Tom McInnes

Personal information
- Date of birth: 22 March 1869
- Place of birth: Glasgow, Scotland
- Date of death: 17 January 1939 (aged 69)
- Place of death: Luton, England
- Position(s): Forward

Senior career*
- Years: Team / Apps / (Gls)
- Dalmuir Thistle
- Cowlairs
- 1889–1893: Notts County / 73 / (20)
- 1892: Rangers / 4
- 1893–1894: Third Lanark / 18 / (8)
- 1894–1896: Everton / 42 / (18)
- 1897–1900: Luton Town / 93 / (21)
- Bedford Queens Engineers

International career
- 1889: Scotland / 1 / (1)
- 1891–1892: Football League XI / 2 / (1)

= Tom McInnes (footballer, born 1869) =

Scottish footballer

Thomas McInnes (22 March 1869 – 17 January 1939) was a Scottish professional footballer. McInnes was capped once for Scotland, against Ireland in 1889.

==Football career==
McInnes was born in Glasgow. He joined local club Cowlairs, playing as a forward, most often at outside right. His performances for Cowlairs earned him a cap for the Scotland national team, on 9 March 1889 against Ireland in the 1889 British Home Championship. Scotland won the match 7–0, and McInnes scored the last goal, in the 88th minute.

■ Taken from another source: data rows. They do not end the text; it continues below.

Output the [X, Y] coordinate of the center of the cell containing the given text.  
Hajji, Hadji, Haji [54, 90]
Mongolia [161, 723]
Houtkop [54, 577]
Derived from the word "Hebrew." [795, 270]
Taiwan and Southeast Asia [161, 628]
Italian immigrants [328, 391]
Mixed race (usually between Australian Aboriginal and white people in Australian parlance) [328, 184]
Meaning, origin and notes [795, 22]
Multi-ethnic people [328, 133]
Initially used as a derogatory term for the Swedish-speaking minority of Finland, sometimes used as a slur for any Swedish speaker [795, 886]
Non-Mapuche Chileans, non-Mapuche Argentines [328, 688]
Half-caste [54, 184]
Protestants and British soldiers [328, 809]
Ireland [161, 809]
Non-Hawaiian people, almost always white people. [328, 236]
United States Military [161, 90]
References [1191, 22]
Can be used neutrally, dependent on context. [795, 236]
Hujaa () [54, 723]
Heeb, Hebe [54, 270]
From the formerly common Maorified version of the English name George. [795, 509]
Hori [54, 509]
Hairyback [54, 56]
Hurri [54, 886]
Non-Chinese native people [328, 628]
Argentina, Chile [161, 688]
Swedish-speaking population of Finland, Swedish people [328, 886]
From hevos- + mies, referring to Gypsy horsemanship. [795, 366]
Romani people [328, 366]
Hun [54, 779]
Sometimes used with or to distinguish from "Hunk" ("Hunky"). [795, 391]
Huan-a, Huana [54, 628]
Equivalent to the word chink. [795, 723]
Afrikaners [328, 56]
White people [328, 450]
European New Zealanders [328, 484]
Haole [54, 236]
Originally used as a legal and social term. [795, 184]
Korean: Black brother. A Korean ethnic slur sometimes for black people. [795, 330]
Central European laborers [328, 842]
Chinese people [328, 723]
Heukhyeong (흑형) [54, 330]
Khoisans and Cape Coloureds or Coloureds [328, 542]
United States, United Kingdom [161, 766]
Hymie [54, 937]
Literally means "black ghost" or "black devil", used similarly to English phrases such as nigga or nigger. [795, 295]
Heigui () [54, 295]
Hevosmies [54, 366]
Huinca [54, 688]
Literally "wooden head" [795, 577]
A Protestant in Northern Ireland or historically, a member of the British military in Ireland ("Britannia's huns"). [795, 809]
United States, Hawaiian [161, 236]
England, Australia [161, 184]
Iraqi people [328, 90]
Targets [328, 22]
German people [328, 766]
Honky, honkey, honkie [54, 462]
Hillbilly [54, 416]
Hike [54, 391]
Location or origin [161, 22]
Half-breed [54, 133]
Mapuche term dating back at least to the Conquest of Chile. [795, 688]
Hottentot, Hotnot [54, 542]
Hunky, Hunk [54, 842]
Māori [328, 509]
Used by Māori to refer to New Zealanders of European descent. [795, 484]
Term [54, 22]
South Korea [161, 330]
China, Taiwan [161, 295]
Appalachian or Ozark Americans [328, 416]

McInnes scored 67 goals from 226 appearances playing as an inside forward for Notts County between 1889 and 1893. McInnes played on the losing side for Notts County against Blackburn Rovers in the 1891 FA Cup final. During 1892, he briefly returned to Scotland to play for Rangers. Upon his return to Notts County, McInnes was suspended for a month by the Football Association because his move to Rangers breached their rules.

McInnes later played for Everton and Luton Town in the Football League and for Third Lanark in the Scottish Football League. On 13 October 1894, McInnes scored the opening goal in the first ever Merseyside derby, which Everton won 3–0.